Wrt per DoFn/ParDo level, there's the similar case of wether the DoFn has
an Urn for requiring something or it's an annotation for saying the DoFn
provides something (eg. Provides K-anonymization with k defined)

The general theme of this thread seems to be trying to ensure a runner can
reject a pipeline if it's not able to provide the right guarantees, so that
latter case isn't handled.

Eg. The latter provisions could be used to analyze a pipeline to ensure the
outputs are all properly anonymized to a certain degree at construction
time.

On Thu, Feb 13, 2020, 2:26 PM Kenneth Knowles <k...@apache.org> wrote:

>
>
> On Thu, Feb 13, 2020 at 12:42 PM Jan Lukavský <je...@seznam.cz> wrote:
>
>> Hi,
>>
>> +1 for adding pipeline required features. I think being able to reject
>> pipeline with unknown requirement is pretty much needed, mostly because
>> that enables runners to completely decouple from SDKs, while being able to
>> recognize when a pipeline constructed with incomplatible version of SDK is
>> run.

※ ※ ※

TO DO —
Write the next part of the email thread about pipeline requirements and runner guarantees, starting right after its final sentence.

SUPPLIED INFORMATION —
※ ※ ※

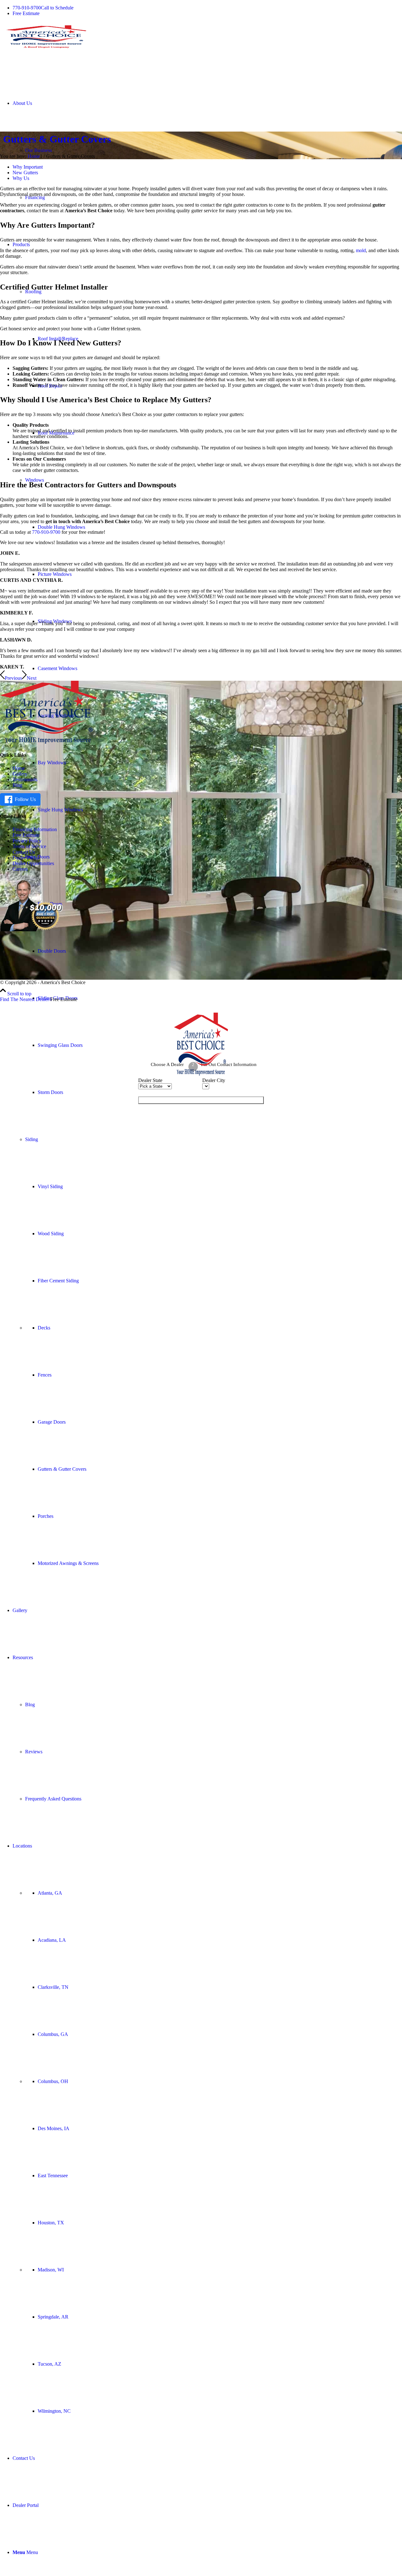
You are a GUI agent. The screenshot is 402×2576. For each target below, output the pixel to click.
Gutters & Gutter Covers (57, 139)
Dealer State (150, 1080)
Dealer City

※ ※ ※

ANSWER FOR THIS EXERCISE —
>>
>> I'll add some observations I made when implementing the latest "requires
>> time sorted input" addition with regards to this discussion:
>>
>>  a) the features of pipeline are not simple function of set of
>> PTransforms being present in the pipeline, but also depend on (type of)
>> inputs. For instance a PTransform might have a simple expansion to
>> primitive PTransforms in streaming case, but don't have such expansion in
>> batch case. That is to say, runner that doesn't actually know of a specific
>> extension to some PTransform _might_ actually execute it correctly under
>> some conditions. But _must_ fail in other cases.
>>
>>  b) it would be good if this feature would work independently of
>> portability (for Java SDK). We still have (at least two) non-portable
>> runners that are IMO widely used in production and are likely to last for
>> some time.
>>
> I think even if these runners keep their execution not using portability,
> they should migrate to use the portable pipeline definition. Then they can
> share the same model w/ runners that execute using portability. The Fn API
> is not required to be used as long as the runner implements the semantics
> of the pipeline.
>
> Kenn
>
>
>>  c) we can take advantage of these pipeline features to get rid of the
>> categories of @ValidatesRunner tests, because we could have just simply
>> @ValidatesRunner and each test would be matched against runner capabilities
>> (i.e. a runner would be tested with given test if and only if it would not
>> reject it)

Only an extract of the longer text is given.